Anemia bisa terjadi pada siapa saja tak terkecuali remaja. Riset Kesehatan Dasar tahun 2018 menunjukkan bahwa 32% remaja di Indonesia mengalami anemia. Angka ini setara dengan 7,5 juta remaja. Hampir separuh dari kasus anemia ini disebabkan oleh kurangnya zat besi. Pemerintah pun turun tangan mengatasi anemia dengan pemberian tablet tambah darah yang mengandung zat besi dan asam folat bagi remaja putri.

Mengapa hanya remaja putri yang mendapat tablet tambah darah?

Anemia pada remaja bisa disebabkan oleh menstruasi, adanya infeksi, kurang vitamin B, atau penyakit bawaan seperti thalasemia. Pada remaja putri, zat besi dibutuhkan lebih banyak karena adanya menstruasi setiap bulannya. Kebutuhannya sebanyak 15mg/hari, sementara untuk remaja laki-laki membutuhkan 11-12mg zat besi per hari.

Selain itu, bila anemia pada remaja putri terus berkelanjutan sampai dewasa, maka kehamilannya kelak lebih berisiko mengalami kelahiran prematur, bayi lahir dengan berat badan rendah, kematian bayi, bahkan sang ibu sendiri.

Bagaimana dengan remaja laki-laki?

Remaja putri memang lebih berisiko terkena anemia dibandingkan remaja laki-laki. Efeknya pun bisa ke janin yang dikandungnya kelak. Namun, jika remaja laki-laki terkena anemia, tenaga kesehatan bisa saja meresepkan tablet tambah darah. Apalagi, anemia yang tidak segera diobati dapat berakibat pada terlambatnya pematangan seksual, gangguan proses kognitif, dan hambatan pertumbuhan.

Baca: Ini Tanda Remaja Kurang Gizi dan Akibatnya

Mengapa tidak makan makanan kaya zat besi saja?
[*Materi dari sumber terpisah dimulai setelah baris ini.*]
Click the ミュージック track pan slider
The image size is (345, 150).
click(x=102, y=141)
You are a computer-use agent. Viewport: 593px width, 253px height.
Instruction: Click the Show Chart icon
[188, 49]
Ada sejumlah makanan yang kaya akan zat besi, seperti:

1. Kerang 

Kandungan zat besi dalam kerang yang berlimpah, menjadikannya salah satu makanan yang bisa mencegah anemia. Satu porsi kerang (100 gram) mengandung 3mg zat besi yang mampu memenuhi 17% kebutuhan besi harian. 

2. Bayam 

Sekitar 3,5 ons (100gram) bayam mentah mengandung 2,7 mg zat besi yang bisa memenuhi 15 persen kebutuhan harian. Walau zat besi yang terkandung dalam bayam adalah zat besi non-heme (yang tidak diserap dengan baik), tapi bayam kaya akan vitamin C yang penting untuk meningkatkan penyerapan zat besi dalam tubuh.

3. Daging dan unggas 

Semua daging dan unggas mengandung zat besi heme yang diserap dengan baik. Daging merah dan domba adalah sumber zat besi yang terbaik. 

4. Hati 

Mungkin sudah tak asing lagi, hati menjadi makanan yang direkomendasikan untuk mereka yang mengidap anemia karena kandungan zat besi yang tinggi. Selain itu, jantung, ginjal, dan lidah sapi juga bisa menjadi opsi. 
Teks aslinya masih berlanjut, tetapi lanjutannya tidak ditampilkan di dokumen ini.